WORK TO DO — Can you copy the lines below word for word, keeping every one of them?

+ + +

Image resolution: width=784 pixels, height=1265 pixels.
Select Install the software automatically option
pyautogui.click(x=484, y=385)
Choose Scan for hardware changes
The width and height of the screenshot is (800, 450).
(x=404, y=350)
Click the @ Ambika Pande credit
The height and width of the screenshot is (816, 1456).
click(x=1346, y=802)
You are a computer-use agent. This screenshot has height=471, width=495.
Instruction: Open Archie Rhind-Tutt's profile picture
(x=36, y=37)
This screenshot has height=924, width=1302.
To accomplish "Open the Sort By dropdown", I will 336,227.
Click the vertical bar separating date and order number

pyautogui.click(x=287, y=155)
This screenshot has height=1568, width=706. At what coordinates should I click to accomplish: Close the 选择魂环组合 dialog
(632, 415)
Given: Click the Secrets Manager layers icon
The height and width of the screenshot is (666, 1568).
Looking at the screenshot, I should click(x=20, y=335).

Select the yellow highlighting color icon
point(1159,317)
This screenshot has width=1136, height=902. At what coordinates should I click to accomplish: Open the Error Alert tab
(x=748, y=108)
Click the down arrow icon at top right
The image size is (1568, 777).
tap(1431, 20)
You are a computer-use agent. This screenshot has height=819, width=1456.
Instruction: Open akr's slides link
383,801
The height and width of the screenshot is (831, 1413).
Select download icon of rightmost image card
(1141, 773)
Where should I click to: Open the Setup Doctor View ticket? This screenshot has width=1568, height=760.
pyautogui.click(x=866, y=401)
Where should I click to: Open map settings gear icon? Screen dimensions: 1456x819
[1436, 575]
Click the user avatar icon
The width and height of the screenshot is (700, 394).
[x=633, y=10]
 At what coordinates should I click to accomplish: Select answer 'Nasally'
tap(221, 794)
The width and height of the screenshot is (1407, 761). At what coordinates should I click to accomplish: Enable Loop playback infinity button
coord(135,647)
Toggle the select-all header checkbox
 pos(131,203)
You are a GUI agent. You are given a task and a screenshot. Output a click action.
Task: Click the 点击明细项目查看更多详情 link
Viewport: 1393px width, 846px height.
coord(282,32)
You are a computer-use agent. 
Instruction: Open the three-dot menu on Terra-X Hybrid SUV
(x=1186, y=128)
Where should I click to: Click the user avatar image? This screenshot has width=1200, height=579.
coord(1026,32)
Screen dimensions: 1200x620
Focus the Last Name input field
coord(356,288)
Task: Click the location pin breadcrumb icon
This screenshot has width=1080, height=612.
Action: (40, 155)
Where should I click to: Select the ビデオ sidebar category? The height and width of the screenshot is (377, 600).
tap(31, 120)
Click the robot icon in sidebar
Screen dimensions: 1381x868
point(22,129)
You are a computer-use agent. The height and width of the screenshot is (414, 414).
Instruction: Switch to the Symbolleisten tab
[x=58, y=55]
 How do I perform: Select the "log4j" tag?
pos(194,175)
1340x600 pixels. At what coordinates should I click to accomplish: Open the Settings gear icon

+ + +

ANSWER TO THIS PROBLEM —
Image resolution: width=784 pixels, height=1265 pixels.
Select Install the software automatically option
pyautogui.click(x=484, y=385)
Choose Scan for hardware changes
The width and height of the screenshot is (800, 450).
(x=404, y=350)
Click the @ Ambika Pande credit
The height and width of the screenshot is (816, 1456).
click(x=1346, y=802)
You are a computer-use agent. This screenshot has height=471, width=495.
Instruction: Open Archie Rhind-Tutt's profile picture
(x=36, y=37)
This screenshot has height=924, width=1302.
To accomplish "Open the Sort By dropdown", I will 336,227.
Click the vertical bar separating date and order number

pyautogui.click(x=287, y=155)
This screenshot has height=1568, width=706. At what coordinates should I click to accomplish: Close the 选择魂环组合 dialog
(632, 415)
Given: Click the Secrets Manager layers icon
The height and width of the screenshot is (666, 1568).
Looking at the screenshot, I should click(x=20, y=335).

Select the yellow highlighting color icon
point(1159,317)
This screenshot has width=1136, height=902. At what coordinates should I click to accomplish: Open the Error Alert tab
(x=748, y=108)
Click the down arrow icon at top right
The image size is (1568, 777).
tap(1431, 20)
You are a computer-use agent. This screenshot has height=819, width=1456.
Instruction: Open akr's slides link
383,801
The height and width of the screenshot is (831, 1413).
Select download icon of rightmost image card
(1141, 773)
Where should I click to: Open the Setup Doctor View ticket? This screenshot has width=1568, height=760.
pyautogui.click(x=866, y=401)
Where should I click to: Open map settings gear icon? Screen dimensions: 1456x819
[1436, 575]
Click the user avatar icon
The width and height of the screenshot is (700, 394).
[x=633, y=10]
 At what coordinates should I click to accomplish: Select answer 'Nasally'
tap(221, 794)
The width and height of the screenshot is (1407, 761). At what coordinates should I click to accomplish: Enable Loop playback infinity button
coord(135,647)
Toggle the select-all header checkbox
 pos(131,203)
You are a GUI agent. You are given a task and a screenshot. Output a click action.
Task: Click the 点击明细项目查看更多详情 link
Viewport: 1393px width, 846px height.
coord(282,32)
You are a computer-use agent. 
Instruction: Open the three-dot menu on Terra-X Hybrid SUV
(x=1186, y=128)
Where should I click to: Click the user avatar image? This screenshot has width=1200, height=579.
coord(1026,32)
Screen dimensions: 1200x620
Focus the Last Name input field
coord(356,288)
Task: Click the location pin breadcrumb icon
This screenshot has width=1080, height=612.
Action: (40, 155)
Where should I click to: Select the ビデオ sidebar category? The height and width of the screenshot is (377, 600).
tap(31, 120)
Click the robot icon in sidebar
Screen dimensions: 1381x868
point(22,129)
You are a computer-use agent. The height and width of the screenshot is (414, 414).
Instruction: Switch to the Symbolleisten tab
[x=58, y=55]
 How do I perform: Select the "log4j" tag?
pos(194,175)
1340x600 pixels. At what coordinates should I click to accomplish: Open the Settings gear icon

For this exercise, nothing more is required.